» **WORK TO DO**
Render the lines below, from the one containing "Dismiss the Login" through the one containing "tap(1047, 338)", inclusive, as a Markdown table with the columns No. and Line. Number each row and leave out any blank lines.

** begin SUPPLIED DATA **

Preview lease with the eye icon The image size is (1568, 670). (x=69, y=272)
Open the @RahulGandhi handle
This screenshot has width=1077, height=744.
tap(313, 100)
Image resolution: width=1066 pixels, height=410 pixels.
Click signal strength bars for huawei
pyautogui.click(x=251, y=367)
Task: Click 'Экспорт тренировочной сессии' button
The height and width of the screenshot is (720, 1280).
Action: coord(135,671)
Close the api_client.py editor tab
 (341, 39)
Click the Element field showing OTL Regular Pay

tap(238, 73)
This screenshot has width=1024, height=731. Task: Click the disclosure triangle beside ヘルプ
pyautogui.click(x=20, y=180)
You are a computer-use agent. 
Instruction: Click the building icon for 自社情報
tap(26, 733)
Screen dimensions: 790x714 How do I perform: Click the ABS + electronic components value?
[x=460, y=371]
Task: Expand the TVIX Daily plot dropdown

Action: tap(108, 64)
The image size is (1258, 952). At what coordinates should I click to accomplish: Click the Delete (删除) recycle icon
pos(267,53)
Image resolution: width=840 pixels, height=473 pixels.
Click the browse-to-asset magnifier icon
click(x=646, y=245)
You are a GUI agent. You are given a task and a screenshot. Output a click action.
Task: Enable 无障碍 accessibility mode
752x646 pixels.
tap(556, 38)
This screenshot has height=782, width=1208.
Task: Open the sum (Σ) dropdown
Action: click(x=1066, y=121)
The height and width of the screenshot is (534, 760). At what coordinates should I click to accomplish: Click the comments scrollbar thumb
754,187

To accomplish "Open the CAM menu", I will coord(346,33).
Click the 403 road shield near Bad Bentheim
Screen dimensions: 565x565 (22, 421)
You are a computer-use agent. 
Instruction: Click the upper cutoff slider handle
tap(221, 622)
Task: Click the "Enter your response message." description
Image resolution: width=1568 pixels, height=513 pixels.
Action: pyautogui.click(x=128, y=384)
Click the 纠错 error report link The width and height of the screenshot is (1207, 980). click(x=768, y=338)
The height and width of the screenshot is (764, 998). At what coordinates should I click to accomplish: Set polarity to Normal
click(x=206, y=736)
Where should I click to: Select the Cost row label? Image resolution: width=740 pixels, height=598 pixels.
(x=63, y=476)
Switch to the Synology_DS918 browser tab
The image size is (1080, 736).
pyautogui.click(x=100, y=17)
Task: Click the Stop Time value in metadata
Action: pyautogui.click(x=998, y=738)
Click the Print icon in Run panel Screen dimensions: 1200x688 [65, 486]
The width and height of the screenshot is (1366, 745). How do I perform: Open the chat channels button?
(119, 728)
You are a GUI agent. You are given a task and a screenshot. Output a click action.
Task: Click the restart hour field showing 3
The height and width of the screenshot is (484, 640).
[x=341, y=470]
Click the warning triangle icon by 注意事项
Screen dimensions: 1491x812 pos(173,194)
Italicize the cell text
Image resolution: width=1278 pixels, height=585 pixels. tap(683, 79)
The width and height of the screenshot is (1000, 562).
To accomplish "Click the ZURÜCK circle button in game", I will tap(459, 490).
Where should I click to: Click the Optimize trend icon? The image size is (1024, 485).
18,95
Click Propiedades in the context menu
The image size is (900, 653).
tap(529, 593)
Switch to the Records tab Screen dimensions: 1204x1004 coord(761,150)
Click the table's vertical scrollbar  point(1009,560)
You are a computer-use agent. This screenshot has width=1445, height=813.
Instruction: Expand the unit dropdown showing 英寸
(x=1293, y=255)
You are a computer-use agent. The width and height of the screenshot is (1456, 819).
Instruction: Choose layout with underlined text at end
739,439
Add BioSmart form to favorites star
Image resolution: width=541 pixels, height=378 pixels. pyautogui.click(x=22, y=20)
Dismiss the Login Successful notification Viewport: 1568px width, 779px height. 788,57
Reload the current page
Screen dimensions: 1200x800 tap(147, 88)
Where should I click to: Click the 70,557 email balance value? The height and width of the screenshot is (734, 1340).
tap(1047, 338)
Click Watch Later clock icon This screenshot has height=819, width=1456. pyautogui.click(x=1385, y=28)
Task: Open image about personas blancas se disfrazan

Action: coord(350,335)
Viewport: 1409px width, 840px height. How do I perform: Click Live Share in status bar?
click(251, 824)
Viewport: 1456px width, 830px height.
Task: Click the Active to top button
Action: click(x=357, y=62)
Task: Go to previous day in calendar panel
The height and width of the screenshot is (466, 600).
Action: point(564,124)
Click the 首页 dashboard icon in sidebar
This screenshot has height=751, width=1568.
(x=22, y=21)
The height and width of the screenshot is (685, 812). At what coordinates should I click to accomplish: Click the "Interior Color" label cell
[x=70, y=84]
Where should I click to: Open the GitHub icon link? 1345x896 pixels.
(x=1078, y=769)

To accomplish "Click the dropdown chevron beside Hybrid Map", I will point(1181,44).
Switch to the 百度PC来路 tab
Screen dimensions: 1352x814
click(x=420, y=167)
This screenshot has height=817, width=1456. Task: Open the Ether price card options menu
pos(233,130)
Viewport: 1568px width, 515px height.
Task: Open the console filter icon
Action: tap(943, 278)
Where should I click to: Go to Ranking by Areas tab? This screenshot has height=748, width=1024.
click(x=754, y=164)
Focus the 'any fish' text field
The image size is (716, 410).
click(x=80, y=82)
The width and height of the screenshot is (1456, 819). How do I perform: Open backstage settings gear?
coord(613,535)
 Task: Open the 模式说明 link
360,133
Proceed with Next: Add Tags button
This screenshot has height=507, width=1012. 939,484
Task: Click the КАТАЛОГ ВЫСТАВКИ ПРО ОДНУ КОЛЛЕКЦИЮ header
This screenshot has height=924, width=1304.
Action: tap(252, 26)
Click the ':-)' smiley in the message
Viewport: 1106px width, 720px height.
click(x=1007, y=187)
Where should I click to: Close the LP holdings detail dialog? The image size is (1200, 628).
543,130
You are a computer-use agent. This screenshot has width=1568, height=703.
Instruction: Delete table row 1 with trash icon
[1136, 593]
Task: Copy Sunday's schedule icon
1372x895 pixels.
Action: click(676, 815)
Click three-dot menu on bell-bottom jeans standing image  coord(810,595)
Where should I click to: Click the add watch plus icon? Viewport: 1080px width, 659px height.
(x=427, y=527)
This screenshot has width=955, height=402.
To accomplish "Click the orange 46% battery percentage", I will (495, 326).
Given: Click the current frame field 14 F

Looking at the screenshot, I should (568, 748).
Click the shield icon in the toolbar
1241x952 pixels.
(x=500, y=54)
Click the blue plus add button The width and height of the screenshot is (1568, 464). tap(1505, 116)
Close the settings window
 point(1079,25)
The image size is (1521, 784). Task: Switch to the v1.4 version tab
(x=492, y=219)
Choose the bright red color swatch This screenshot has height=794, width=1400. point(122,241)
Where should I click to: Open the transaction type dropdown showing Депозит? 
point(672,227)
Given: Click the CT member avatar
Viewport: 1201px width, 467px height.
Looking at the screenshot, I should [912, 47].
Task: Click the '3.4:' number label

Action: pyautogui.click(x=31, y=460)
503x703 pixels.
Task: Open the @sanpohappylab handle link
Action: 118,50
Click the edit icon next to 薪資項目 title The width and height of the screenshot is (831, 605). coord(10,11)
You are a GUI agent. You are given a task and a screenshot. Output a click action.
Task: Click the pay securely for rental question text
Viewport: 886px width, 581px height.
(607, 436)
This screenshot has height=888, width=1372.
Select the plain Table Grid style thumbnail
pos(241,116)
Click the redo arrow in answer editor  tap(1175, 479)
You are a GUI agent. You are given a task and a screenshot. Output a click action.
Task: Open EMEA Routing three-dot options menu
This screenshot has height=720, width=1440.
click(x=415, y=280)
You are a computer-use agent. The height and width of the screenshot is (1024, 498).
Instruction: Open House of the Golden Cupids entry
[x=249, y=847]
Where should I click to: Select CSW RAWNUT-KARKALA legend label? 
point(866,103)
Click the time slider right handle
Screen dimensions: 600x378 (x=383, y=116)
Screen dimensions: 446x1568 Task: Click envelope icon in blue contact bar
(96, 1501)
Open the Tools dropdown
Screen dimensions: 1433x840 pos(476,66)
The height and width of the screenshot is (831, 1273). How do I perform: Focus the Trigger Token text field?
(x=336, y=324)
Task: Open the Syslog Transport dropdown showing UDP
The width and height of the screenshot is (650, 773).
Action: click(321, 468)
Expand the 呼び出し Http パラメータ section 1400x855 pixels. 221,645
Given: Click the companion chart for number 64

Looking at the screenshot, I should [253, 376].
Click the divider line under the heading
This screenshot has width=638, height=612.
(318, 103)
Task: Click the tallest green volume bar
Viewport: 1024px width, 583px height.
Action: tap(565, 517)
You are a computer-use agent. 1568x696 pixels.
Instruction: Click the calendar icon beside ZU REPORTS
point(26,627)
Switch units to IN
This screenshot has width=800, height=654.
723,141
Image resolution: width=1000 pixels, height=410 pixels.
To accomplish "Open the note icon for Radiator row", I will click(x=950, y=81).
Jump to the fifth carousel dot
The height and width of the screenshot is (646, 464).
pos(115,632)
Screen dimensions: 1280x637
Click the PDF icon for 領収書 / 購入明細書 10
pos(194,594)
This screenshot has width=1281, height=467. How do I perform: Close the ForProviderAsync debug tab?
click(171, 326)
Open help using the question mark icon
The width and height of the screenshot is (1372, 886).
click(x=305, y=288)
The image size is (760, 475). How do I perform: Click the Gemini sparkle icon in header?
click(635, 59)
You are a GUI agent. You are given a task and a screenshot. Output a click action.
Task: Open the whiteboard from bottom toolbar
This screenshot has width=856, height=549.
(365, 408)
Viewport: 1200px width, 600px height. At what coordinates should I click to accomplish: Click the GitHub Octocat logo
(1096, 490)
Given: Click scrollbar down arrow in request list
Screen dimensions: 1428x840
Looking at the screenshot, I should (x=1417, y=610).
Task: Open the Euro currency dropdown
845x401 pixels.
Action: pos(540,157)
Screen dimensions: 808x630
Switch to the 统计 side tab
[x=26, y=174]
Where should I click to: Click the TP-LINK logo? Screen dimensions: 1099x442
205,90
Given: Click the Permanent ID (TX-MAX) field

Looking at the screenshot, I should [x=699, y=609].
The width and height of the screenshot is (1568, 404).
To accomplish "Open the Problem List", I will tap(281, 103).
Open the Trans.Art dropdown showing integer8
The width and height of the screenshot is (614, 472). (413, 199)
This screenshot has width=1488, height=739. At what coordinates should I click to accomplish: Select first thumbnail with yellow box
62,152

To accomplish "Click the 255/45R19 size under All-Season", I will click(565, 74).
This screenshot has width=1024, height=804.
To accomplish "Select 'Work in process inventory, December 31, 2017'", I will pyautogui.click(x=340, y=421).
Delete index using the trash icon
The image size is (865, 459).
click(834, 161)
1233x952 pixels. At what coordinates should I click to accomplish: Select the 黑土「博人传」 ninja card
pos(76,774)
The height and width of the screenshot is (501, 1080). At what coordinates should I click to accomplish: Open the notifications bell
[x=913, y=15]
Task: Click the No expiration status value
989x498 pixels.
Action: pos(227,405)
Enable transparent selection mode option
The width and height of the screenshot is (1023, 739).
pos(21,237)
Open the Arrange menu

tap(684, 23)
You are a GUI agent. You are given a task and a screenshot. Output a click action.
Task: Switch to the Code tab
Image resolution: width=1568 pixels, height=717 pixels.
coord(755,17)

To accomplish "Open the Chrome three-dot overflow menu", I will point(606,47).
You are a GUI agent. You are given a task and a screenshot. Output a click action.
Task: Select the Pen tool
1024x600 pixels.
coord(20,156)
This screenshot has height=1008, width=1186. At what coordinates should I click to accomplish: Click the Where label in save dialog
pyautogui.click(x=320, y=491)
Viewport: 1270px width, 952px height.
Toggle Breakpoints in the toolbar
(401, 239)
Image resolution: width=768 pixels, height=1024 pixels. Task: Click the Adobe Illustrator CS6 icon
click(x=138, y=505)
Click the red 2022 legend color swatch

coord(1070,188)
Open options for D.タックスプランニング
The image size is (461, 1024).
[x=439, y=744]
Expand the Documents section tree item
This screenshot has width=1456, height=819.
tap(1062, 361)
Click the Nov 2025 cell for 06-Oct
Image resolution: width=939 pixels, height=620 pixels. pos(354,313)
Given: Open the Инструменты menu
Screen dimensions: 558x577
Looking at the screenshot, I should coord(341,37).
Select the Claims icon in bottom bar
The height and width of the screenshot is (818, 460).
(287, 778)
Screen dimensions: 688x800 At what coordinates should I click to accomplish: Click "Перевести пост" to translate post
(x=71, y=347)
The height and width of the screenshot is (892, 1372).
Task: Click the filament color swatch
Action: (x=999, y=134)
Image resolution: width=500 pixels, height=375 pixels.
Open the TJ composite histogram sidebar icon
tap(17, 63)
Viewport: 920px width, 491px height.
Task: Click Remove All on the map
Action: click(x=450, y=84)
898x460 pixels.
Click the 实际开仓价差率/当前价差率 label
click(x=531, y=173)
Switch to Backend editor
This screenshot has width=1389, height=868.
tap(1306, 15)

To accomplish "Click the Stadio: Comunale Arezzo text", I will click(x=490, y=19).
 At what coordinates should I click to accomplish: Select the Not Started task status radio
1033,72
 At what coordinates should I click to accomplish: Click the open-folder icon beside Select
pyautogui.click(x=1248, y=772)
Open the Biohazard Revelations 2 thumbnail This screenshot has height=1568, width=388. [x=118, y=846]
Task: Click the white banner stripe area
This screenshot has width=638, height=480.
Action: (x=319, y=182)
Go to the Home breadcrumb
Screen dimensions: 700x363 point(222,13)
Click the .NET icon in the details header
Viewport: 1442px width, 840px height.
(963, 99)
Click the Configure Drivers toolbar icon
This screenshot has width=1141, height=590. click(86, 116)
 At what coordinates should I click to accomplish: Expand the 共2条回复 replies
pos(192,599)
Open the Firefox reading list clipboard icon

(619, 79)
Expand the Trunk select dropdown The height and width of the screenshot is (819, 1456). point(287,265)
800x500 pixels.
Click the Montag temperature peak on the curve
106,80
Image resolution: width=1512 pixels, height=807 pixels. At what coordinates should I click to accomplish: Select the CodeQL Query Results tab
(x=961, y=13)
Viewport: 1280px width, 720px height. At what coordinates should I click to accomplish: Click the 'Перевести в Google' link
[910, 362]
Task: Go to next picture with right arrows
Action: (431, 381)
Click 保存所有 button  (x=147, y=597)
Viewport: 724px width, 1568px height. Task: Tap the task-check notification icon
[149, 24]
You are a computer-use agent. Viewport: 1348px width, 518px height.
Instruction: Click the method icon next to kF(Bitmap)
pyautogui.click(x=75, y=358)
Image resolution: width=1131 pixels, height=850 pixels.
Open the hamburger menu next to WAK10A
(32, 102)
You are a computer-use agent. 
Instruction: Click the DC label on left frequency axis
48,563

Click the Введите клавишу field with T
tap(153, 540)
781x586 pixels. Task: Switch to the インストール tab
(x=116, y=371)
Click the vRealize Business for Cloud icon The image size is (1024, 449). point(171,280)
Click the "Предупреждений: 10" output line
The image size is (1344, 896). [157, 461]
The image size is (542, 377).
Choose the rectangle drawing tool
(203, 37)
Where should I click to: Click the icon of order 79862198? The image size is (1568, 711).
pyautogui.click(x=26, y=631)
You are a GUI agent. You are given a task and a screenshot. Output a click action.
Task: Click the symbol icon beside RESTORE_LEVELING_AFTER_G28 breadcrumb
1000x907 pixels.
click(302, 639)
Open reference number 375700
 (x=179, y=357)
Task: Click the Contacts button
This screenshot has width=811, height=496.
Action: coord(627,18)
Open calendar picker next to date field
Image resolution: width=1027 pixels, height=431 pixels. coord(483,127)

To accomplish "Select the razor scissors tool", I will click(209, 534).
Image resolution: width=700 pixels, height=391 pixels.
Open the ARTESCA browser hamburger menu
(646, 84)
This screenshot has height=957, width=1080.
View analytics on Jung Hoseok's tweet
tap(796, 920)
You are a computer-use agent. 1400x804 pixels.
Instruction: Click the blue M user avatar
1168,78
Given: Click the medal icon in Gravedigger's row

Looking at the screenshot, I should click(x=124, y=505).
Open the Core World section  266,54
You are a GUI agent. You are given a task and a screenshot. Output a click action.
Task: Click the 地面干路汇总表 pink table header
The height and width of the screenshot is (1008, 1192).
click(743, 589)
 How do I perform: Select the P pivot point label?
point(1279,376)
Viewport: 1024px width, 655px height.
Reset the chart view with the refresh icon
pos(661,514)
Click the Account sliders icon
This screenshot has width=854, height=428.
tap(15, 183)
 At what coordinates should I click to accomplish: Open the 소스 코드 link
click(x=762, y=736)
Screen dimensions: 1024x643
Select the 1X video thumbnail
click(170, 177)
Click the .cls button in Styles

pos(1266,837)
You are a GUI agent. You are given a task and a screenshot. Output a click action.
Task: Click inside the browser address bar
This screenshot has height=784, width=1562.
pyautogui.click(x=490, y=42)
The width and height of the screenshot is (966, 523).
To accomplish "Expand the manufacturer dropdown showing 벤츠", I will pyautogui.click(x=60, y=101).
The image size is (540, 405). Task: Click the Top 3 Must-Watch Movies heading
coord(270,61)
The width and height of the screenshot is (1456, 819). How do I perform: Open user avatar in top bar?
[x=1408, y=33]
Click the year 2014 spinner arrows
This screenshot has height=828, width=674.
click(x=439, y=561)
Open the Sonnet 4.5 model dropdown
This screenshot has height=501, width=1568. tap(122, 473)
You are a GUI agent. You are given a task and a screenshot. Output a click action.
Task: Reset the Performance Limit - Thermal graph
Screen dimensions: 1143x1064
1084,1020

** end SUPPLIED DATA **

» **TASK ANSWER**
| No. | Line |
|---|---|
| 1 | Dismiss the Login Successful notification Viewport: 1568px width, 779px height. 788,57 |
| 2 | Reload the current page |
| 3 | Screen dimensions: 1200x800 tap(147, 88) |
| 4 | Where should I click to: Click the 70,557 email balance value? The height and width of the screenshot is (734, 1340). |
| 5 | tap(1047, 338) |